Early-career scientists Catherine Jensen Peña, PhD, and Zoi Karoulia, PhD, innovative investigators in the fields of neuroscience and cancer, respectively, were named recipients of the 2017 Robin Chemers Neustein Postdoctoral Fellowship Award.
The fellowship, intended to encourage and support female research scientists at the Icahn School of Medicine at Mount Sinai, was established in 2010 through a generous gift from Robin Chemers Neustein, JD, MBA, a former member of Mount Sinai’s Boards of Trustees. Recipients are senior postdoctoral scientists who have demonstrated high-impact accomplishments in the biomedical sciences and exhibit the potential for an independent scientific career. Each recipient is being awarded $25,000.
Dr.

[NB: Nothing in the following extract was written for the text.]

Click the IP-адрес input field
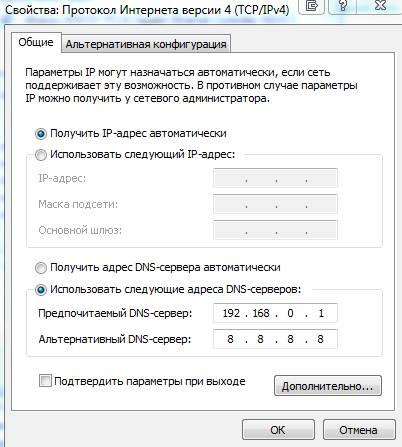 (275, 178)
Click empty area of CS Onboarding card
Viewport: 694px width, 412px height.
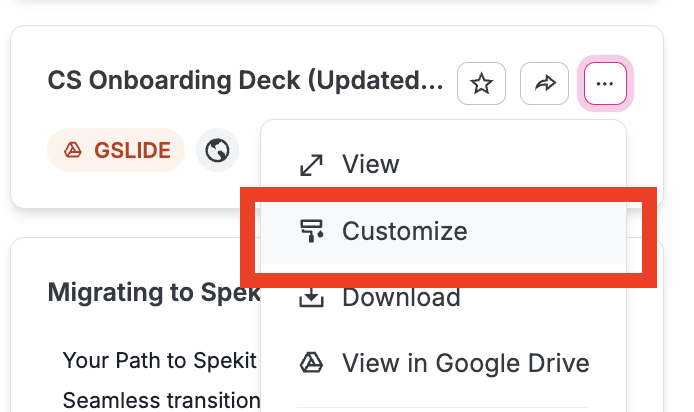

Peña works in the laboratory of Eric J. Nestler, MD, PhD, Dean for Academic and Scientific Affairs, Director of The Friedman Brain Institute, and Nash Family Professor of Neuroscience, researching the molecular mechanisms mediating earlylife stress and its impact on psychiatric disease vulnerability. Earlier this year, she was the lead investigator, and Dr. Nestler was the senior author, of a novel study published in Science.

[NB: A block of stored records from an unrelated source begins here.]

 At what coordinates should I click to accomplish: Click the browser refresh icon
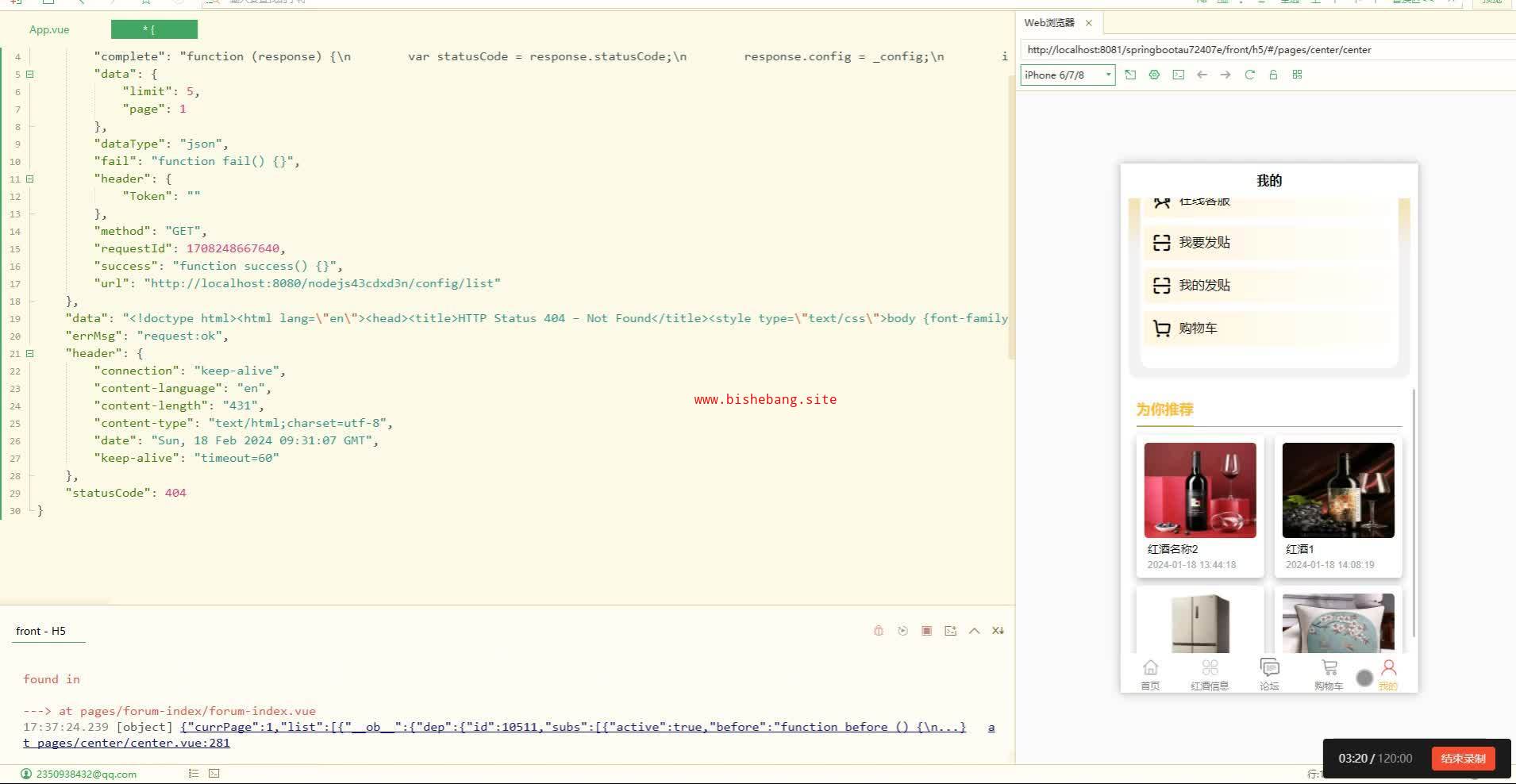[x=1249, y=75]

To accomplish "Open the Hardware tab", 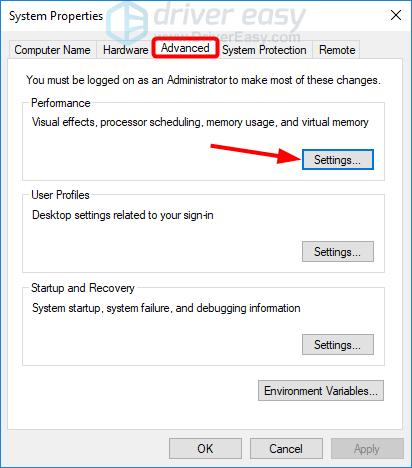I will coord(125,50).
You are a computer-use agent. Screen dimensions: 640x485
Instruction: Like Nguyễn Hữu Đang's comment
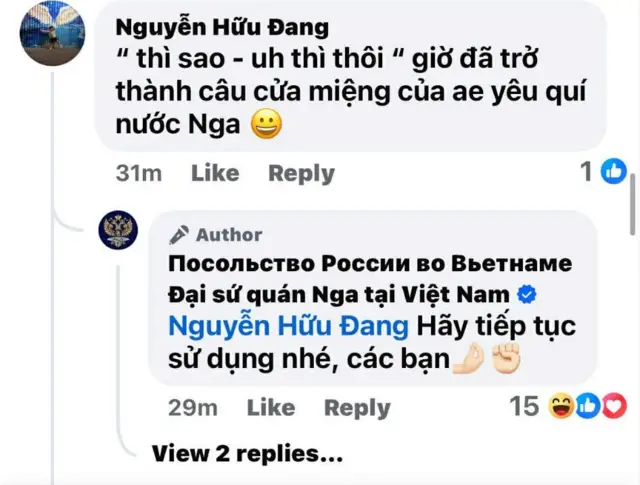click(215, 173)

Dr. Karoulia, a researcher in the laboratory of Poulikos Poulikakos, PhD, Assistant Professor, Oncological Sciences, is investigating the mechanisms that regulate oncogenic signaling in BRAF mutant tumors. The focus of her research is to characterize mechanisms of drug resistance in various clinical contexts, including resistant BRAFV600E melanomas, and colorectal and thyroid tumors, to develop more effective therapeutic approaches.